シリアルバーを通じて難民も消費者も元気に!

2023.07.11

世界では、紛争や自然災害等により1億人以上の人々が強制的に避難せざるを得ない状況に置かれています。ウガンダにおいても、約150万人の難民を隣国のコンゴ民主共和国や南スーダンなどから受け入れており、その受け入れ人数はアフリカで最大規模です。一方、昨今の経済情勢や世界全体での難民の急増等により国連や民間NGO団体など人道支援機関による難民への緊急支援が減少傾向にあることから、滞在が長期化している難民の生活維持が大きな課題となっています。そんな中、民間ビジネスやそのイノベーションが難民支援に対して果たす役割に注目が集まっています。

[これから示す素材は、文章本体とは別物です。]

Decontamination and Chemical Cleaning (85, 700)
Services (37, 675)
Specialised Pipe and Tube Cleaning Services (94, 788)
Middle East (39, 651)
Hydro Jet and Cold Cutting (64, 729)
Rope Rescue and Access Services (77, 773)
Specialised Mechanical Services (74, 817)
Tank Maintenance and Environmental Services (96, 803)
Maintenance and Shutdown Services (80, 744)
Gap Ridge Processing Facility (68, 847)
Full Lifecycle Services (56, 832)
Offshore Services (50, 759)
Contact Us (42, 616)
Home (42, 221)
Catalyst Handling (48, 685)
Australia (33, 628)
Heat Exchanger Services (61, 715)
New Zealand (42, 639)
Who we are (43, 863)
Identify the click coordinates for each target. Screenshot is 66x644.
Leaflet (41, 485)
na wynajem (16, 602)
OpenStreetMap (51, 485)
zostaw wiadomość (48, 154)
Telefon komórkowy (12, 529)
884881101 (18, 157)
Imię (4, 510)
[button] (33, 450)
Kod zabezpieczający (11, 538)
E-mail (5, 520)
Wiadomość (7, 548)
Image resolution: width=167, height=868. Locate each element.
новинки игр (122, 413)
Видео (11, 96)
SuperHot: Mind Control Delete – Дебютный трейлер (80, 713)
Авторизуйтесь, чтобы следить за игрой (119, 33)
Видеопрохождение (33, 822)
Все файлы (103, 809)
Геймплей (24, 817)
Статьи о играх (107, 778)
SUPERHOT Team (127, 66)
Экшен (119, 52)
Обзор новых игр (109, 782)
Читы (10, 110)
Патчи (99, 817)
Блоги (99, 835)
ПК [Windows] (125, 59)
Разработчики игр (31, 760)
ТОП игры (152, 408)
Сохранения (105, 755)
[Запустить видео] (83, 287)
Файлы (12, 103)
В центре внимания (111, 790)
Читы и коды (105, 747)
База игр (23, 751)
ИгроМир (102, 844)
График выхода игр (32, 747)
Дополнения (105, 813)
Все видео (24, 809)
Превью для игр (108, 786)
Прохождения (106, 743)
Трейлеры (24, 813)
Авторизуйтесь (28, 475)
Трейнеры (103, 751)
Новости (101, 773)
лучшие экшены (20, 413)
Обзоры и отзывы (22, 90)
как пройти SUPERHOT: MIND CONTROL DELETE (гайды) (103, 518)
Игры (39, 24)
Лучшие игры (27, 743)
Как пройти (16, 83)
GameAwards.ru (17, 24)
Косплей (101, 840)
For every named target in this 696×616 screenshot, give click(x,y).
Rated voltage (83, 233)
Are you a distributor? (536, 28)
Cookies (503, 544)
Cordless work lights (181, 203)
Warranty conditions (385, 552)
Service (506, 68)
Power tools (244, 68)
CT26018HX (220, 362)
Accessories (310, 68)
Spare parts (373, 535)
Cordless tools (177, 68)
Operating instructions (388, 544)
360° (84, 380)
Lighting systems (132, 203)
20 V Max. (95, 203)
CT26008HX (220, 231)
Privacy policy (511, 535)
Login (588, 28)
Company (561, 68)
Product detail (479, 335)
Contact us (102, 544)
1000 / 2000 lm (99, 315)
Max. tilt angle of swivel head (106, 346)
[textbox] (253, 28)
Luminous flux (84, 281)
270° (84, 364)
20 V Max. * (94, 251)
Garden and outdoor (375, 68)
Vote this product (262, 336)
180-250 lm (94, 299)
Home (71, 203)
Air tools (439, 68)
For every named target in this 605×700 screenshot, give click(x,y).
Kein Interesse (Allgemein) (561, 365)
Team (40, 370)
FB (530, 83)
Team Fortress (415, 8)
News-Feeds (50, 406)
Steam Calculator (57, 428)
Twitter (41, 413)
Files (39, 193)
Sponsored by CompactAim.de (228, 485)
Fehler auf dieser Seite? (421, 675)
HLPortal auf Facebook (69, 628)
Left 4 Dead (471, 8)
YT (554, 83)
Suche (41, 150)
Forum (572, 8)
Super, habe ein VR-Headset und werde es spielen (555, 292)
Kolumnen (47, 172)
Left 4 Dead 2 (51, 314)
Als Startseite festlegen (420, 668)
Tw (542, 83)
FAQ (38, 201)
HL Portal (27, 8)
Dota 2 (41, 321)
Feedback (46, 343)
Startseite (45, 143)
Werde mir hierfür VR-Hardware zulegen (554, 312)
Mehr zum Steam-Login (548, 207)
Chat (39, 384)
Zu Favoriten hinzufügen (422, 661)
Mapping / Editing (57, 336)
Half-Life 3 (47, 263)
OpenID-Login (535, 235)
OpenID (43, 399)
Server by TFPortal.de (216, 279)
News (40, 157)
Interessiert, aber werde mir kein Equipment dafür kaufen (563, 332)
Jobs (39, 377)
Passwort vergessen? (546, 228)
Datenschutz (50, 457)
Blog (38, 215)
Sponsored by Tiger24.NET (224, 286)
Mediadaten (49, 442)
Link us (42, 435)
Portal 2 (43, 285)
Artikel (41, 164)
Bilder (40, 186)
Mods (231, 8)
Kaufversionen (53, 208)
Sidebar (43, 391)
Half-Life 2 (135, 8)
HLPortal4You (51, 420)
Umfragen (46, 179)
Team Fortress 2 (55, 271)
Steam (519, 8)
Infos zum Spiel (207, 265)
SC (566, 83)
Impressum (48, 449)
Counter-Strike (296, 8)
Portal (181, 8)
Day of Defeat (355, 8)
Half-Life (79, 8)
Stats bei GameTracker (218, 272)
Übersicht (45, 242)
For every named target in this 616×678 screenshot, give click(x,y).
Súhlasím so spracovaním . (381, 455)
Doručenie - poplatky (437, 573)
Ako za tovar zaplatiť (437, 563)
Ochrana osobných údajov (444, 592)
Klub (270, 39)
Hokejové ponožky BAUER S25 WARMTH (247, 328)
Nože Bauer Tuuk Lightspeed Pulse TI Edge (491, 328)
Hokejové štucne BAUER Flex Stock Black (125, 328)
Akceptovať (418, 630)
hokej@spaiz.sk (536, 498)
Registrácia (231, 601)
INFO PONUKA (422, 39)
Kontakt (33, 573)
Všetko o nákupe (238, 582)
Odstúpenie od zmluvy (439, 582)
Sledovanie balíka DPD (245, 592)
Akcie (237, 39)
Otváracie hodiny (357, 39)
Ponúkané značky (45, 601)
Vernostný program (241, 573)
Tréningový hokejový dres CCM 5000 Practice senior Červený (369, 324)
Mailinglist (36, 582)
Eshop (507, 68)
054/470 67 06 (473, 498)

以上の背景を踏まえ、JICAはUNHCR(国連難民高等弁務官事務所)や首相府(Office of the Prime Minister)の協力の下、現地企業によるシリアルバーの開発・販売等を通じて難民とその受入れコミュニティの生計向上や難民問題の認知度向上を目指す「Travel Beyond Bars」プロジェクトを開始しました。このプロジェクトでは、企画競争を経て選定された現地企業「Zahra Food Industries」(以下、「Zahra社」)が難民と受入れコミュニティからシリアルバーに必要な原料(例えば蜂蜜、パイナップル、トウモロコシ、ピーナッツ等)を一定量調達し、これらをシリアルバーに加工して販売することにより、難民とその受入れコミュニティにも新たな収入をもたらすことを目指しています。シリアルバー市場は、世界的な健康志向の高まりと多忙なライフスタイルを背景に過去4年間で4.6%の成長を遂げる等、今後も需要が高まることが期待されています。Zahra社はJICAやUNHCRの協力も得つつ、シリアルバーの最大市場である米国での販売を念頭にシリアルバーの開発と商品化、および米国市場でのテストマーケティングによる実証を行うこととしています。

蜂蜜農家

蜂蜜農家

トウモロコシ農家

トウモロコシ農家

世界難民の日である2023年6月20日に、商品開発における重要なイベントの一つであるZahra社によるシリアルバーの試食会にJICAウガンダ事務所が参加してきました。商品候補となっているラインナップは「カシューナッツ&チア」と「マカダミアナッツ&モリンガ」の2種類。最初に試食した「カシューナッツ&チア」は、パイナップルの甘酸っぱい味わいがサクサクしたコーンフレークやナッツと溶け込んだ充実した食感、そしてチアシードによるナッツ風味が食欲を満たします。次に試食した「マカダミアナッツ&モリンガ」は、マカダミアナッツの柔らかい食感に加え、モリンガやかぼちゃの種などが混ざりヘルシーな味となっていました。最終的に商品化されるのはどちらになるかまだ決まっていませんが、いずれのラインナップもウガンダ西部にあるチャングワリ難民居住区から原料全体の50%以上を調達しているそうです。Zahra社の社長であるQuresh氏は約5年前にZahra社を立上げ、ドライフルーツなどのオーガニックでヘルシーな食品の製造・販売をこれまで行ってきました。Quresh氏は「Travel Beyond Bars」プロジェクトについてこう語ります。「現場に行くと難民の方々は現在計り知れない困難に直面していますが、それでも彼女/彼らの生きる強さを感じ、そして、いつも素敵な笑顔を見せてくれます。こうして社会的にインパクトのあるビジネスの可能性をJICAと共に探る機会を得たことを大変嬉しく思っています。」

シリアルバーの試供品

シリアルバーの試作品

試食会の様子

試食会の様子

2023年12月に予定されているグローバル難民フォーラムでは日本とウガンダを含む6カ国が共同議長国を務めることが決まっており、国際社会や様々なステークホルダーが連携して難民問題を解決していくことが求められています。JICAはこれまでも難民支援の政策立案を支援する日本人アドバイザーの派遣、難民受入県・影響県における地方行政の開発計画策定能力向上への支援、さらにはコメ作りへの技術指導を通じた生計向上等の支援を行ってきました。これらに加え、Zahra社と連携して進めている「Travel Beyond Bars」プロジェクト等を通じ、難民及びホストコミュニティを包摂したビジネスの推進についても協力を進めていきます。